Exploring Nature’s Treasure to Inhibit β-Barrel Assembly Machinery of Antibiotic Resistant Bacteria: An In silico Approach

Abstract

Background: The development of antibiotic resistance in bacteria is a matter of global concern due to the exceptionally high morbidity and mortality rates. The outer membrane of most gram-negative bacteria acts as a highly efficient barrier and blocks the entry of the majority of antibiotics, making them ineffective. The Bam complex, β-barrel assembly machinery complex, contains five subunits (BamA, B, C, D, E), which plays a vital role in folding and inserting essential outer membrane proteins into the membrane, thus maintaining outer membrane integrity. BamA and BamD are essential subunits to fulfill this purpose. Therefore, targeting this complex to treat antibiotic resistance can be an incredibly effective approach. Natural bacterial pigments like violacein, phytochemicals like withanone, semasin, and several polyphenols have often been reported for their effective antibiotic, antioxidant, anti-inflammatory, antiviral, and anti-carcinogenic properties.
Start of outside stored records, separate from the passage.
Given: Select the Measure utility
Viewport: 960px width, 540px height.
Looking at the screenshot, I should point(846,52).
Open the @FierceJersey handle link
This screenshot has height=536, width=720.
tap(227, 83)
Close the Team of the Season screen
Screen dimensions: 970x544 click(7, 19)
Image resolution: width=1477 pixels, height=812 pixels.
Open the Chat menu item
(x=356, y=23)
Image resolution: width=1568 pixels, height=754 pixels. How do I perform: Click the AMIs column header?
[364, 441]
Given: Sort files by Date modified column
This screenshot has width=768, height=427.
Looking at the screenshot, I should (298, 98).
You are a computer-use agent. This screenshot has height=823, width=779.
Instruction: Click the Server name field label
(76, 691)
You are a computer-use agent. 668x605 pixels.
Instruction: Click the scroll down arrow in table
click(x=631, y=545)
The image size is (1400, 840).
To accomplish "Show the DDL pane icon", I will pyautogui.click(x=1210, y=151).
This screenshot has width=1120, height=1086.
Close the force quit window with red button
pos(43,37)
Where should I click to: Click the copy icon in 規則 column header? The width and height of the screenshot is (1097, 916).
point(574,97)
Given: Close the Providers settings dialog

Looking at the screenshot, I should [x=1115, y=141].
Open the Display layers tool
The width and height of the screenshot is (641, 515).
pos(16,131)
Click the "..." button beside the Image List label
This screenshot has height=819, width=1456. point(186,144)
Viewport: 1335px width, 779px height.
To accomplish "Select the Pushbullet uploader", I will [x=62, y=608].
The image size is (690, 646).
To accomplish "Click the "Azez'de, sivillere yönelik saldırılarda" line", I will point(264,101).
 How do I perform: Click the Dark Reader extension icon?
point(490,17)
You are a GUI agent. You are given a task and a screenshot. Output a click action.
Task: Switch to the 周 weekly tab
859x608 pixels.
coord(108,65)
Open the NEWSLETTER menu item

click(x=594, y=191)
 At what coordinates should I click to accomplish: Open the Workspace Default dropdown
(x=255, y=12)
Objective: Structural inhibition of the Bam complex by natural compounds can provide safe and effective treatment for antibiotic resistance by targeting outer membrane integrity. Methods: In-silico ADMET and molecular docking analysis was performed with ten natural compounds, namely violacein, withanone, sesamin, resveratrol, naringenin, quercetin, epicatechin, gallic acid, ellagic acid, and galangin, to analyse their inhibitory potential against the Bam complex. Results: Docking complexes of violacein gave high binding energies of -10.385 and -9.46 Kcal/mol at C and D subunits interface and at A subunits of the Bam complex, respectively. Conclusion: Henceforth, violacein can be an effective antibiotic against to date reported resistant gram-negative bacteria by inhibiting the Bam complex of their outer membrane. Therefore the urgent need for exhaustive research in this concern is highly demanded.